==== Dataset entries ====

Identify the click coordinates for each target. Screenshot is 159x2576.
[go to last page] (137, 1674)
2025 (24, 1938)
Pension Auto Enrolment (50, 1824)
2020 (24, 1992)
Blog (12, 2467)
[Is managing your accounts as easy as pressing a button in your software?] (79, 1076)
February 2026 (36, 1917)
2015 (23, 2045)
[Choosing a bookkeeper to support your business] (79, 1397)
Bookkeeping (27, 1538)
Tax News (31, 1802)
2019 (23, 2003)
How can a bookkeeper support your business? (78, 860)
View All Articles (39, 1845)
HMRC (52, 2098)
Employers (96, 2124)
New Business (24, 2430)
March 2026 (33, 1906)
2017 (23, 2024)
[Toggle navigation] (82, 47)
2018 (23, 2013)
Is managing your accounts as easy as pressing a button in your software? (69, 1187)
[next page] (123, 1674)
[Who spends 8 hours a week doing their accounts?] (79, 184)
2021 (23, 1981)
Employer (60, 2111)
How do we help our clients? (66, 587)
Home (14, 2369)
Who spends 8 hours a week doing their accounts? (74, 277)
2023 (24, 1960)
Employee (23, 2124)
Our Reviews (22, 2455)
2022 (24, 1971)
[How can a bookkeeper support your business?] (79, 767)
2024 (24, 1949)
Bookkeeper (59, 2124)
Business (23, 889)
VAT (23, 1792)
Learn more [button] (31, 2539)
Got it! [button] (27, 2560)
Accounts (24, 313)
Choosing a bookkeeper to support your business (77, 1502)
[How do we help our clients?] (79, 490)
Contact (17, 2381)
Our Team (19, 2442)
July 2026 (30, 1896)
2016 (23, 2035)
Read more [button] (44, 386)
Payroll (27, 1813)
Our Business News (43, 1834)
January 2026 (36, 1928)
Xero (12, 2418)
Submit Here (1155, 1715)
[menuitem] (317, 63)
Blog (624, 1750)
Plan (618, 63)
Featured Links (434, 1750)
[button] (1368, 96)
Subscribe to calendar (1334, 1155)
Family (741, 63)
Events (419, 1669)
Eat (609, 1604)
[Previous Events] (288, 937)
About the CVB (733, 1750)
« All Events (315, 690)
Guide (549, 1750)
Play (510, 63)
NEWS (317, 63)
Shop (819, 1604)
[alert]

====

Exercise requirements
Output only an exact transcription of the lines above from the one with "2017 (23, 2024)" up to and including the one with "[button] (1368, 96)".

Answer to this problem
2017 (23, 2024)
[Toggle navigation] (82, 47)
2018 (23, 2013)
Is managing your accounts as easy as pressing a button in your software? (69, 1187)
[next page] (123, 1674)
[Who spends 8 hours a week doing their accounts?] (79, 184)
2021 (23, 1981)
Employer (60, 2111)
How do we help our clients? (66, 587)
Home (14, 2369)
Who spends 8 hours a week doing their accounts? (74, 277)
2023 (24, 1960)
Employee (23, 2124)
Our Reviews (22, 2455)
2022 (24, 1971)
[How can a bookkeeper support your business?] (79, 767)
2024 (24, 1949)
Bookkeeper (59, 2124)
Business (23, 889)
VAT (23, 1792)
Learn more [button] (31, 2539)
Got it! [button] (27, 2560)
Accounts (24, 313)
Choosing a bookkeeper to support your business (77, 1502)
[How do we help our clients?] (79, 490)
Contact (17, 2381)
Our Team (19, 2442)
July 2026 (30, 1896)
2016 (23, 2035)
Read more [button] (44, 386)
Payroll (27, 1813)
Our Business News (43, 1834)
January 2026 (36, 1928)
Xero (12, 2418)
Submit Here (1155, 1715)
[menuitem] (317, 63)
Blog (624, 1750)
Plan (618, 63)
Featured Links (434, 1750)
[button] (1368, 96)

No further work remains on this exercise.